Задание
Перепишите без изменений строки данных ниже: начните со строки, где есть «You are a computer-use», и остановитесь после строки, где есть «Click the attach».

Исходные данные
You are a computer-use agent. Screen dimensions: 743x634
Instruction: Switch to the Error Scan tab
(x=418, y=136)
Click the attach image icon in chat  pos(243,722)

--

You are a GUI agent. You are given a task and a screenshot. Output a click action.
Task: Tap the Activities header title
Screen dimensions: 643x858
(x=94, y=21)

--

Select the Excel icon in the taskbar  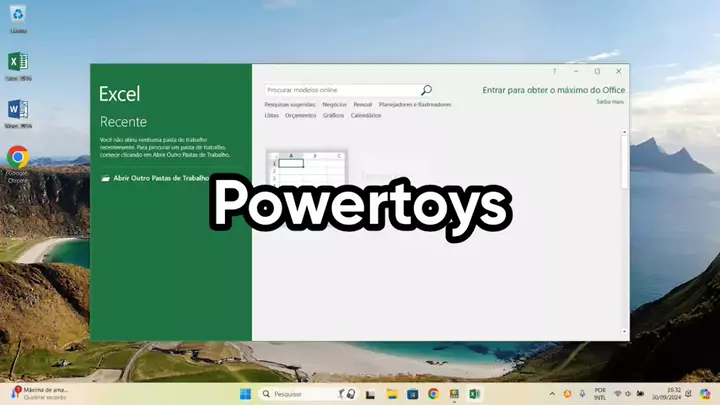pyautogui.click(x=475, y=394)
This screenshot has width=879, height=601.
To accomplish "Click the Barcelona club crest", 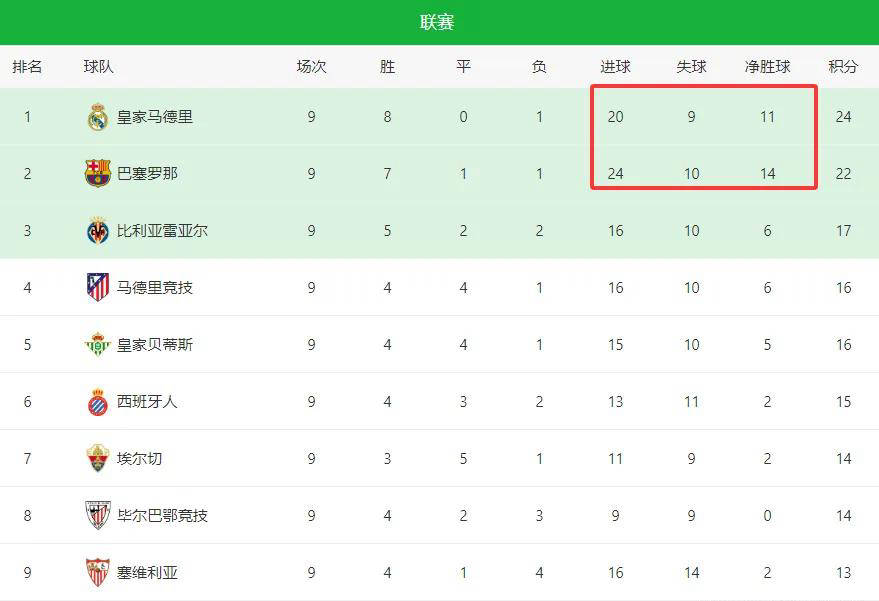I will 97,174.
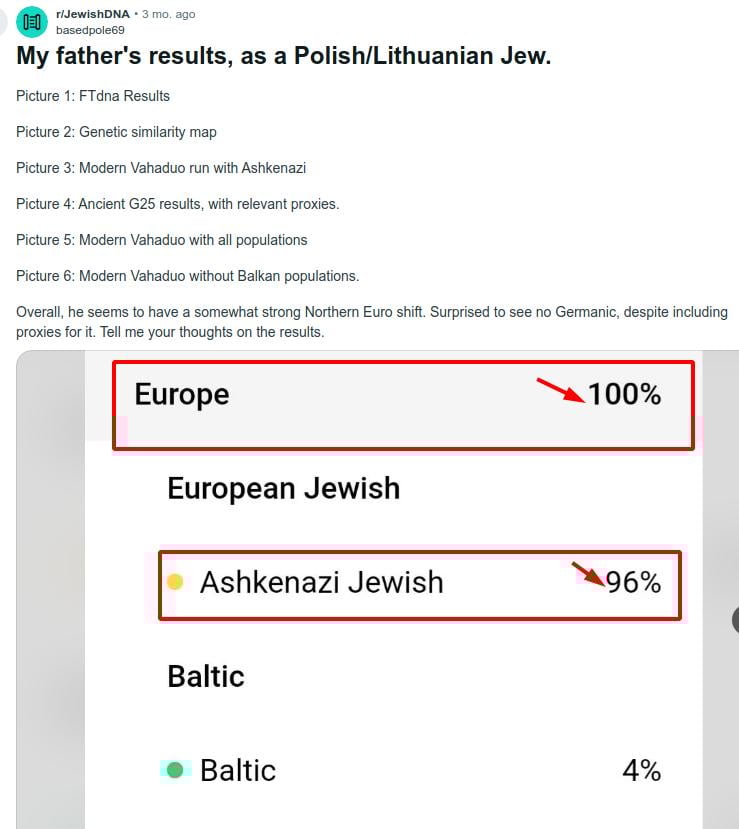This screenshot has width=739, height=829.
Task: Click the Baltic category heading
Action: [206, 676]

Решение задачи
You are a computer-use agent. Screen dimensions: 743x634
Instruction: Switch to the Error Scan tab
(x=418, y=136)
Click the attach image icon in chat  pos(243,722)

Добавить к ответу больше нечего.